「は? 卑怯なのは、そっちでしょ。人の男を横取りしたくせに」

「横取りなんて、」

「大人しい顔してやることやってくれるじゃない。壱哉はね、私の物なの。ずっとずっとずーと、私だけの物だったの」

「壱哉は”物”じゃないよ。そういう言い方は、」

「清純ぶってんじゃないよ! あんたのそーゆーところ、マジでむかつく! 自分は何にも悪くないって顔しちゃって説教垂れてんじゃないよ」

「痛ッ!」


ガシッと髪を引っ張られて、目に涙が浮かぶ。

男たちに何か合図を送ったゆっこちゃんは、


「2度と壱哉の前に出られないようにしてあげる」


と笑いながらいい、私がいる反対側のソファに腰を下ろした。

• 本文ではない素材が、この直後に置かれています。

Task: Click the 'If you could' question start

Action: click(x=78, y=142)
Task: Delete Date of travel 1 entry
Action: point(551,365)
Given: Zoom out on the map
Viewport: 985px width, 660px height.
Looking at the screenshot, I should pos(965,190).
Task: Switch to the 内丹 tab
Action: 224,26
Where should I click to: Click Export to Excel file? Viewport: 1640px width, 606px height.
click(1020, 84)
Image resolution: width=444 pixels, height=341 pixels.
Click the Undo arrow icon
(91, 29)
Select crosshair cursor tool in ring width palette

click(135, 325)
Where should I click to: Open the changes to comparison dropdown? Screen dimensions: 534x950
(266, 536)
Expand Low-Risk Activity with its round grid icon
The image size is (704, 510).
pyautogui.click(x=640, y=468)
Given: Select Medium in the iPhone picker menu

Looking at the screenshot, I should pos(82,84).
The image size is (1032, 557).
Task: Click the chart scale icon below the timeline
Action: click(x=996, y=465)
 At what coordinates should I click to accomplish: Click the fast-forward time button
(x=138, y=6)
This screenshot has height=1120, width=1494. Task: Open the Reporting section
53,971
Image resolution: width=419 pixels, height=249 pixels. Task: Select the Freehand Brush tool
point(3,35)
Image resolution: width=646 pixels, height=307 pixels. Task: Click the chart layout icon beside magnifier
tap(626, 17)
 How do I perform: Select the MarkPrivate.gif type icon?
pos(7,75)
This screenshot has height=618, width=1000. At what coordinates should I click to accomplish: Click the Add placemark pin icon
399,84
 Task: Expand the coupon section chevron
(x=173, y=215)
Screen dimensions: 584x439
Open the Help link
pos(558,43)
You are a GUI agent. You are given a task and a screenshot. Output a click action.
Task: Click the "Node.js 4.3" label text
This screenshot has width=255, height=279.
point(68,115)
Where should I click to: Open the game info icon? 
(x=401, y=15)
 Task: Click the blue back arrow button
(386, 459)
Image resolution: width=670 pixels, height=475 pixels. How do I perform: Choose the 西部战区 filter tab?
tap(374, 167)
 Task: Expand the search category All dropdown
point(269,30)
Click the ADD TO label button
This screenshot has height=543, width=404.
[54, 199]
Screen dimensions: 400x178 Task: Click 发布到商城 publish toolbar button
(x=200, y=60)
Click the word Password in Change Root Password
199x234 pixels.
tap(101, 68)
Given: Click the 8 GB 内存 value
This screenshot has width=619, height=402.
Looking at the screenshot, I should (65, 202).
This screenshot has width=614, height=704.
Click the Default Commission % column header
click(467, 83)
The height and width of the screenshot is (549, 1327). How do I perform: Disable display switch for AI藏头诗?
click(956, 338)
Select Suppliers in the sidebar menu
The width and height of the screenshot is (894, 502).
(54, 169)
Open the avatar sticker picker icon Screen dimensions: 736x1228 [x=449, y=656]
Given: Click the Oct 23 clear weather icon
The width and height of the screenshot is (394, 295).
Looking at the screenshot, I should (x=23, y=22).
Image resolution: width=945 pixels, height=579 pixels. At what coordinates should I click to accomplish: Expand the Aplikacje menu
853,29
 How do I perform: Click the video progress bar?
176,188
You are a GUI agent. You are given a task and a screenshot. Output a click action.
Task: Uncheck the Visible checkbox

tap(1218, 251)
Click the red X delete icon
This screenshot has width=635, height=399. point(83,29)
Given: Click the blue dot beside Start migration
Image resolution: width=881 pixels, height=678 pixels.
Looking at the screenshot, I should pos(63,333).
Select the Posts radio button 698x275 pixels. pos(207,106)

それからスマホをこちらに向ける。

まさか、動画を撮る気……?


「いいよぉ、始めて」


この時まで、私はゆっこちゃんに少なからず罪悪感を抱いていた。

壱哉と付き合い始めたことで、彼女を悲しませることになるのは分かっていたし、突然現れた女が彼の周りをうろちょろしていたら面白くないだろう。

もし逆の立場なら、相当憎いと感じるはず。

だから、彼女が私のところに来たら、恨み言のひとつくらい聞こうと思っていた。

でも、こんなやり方ないんじゃない?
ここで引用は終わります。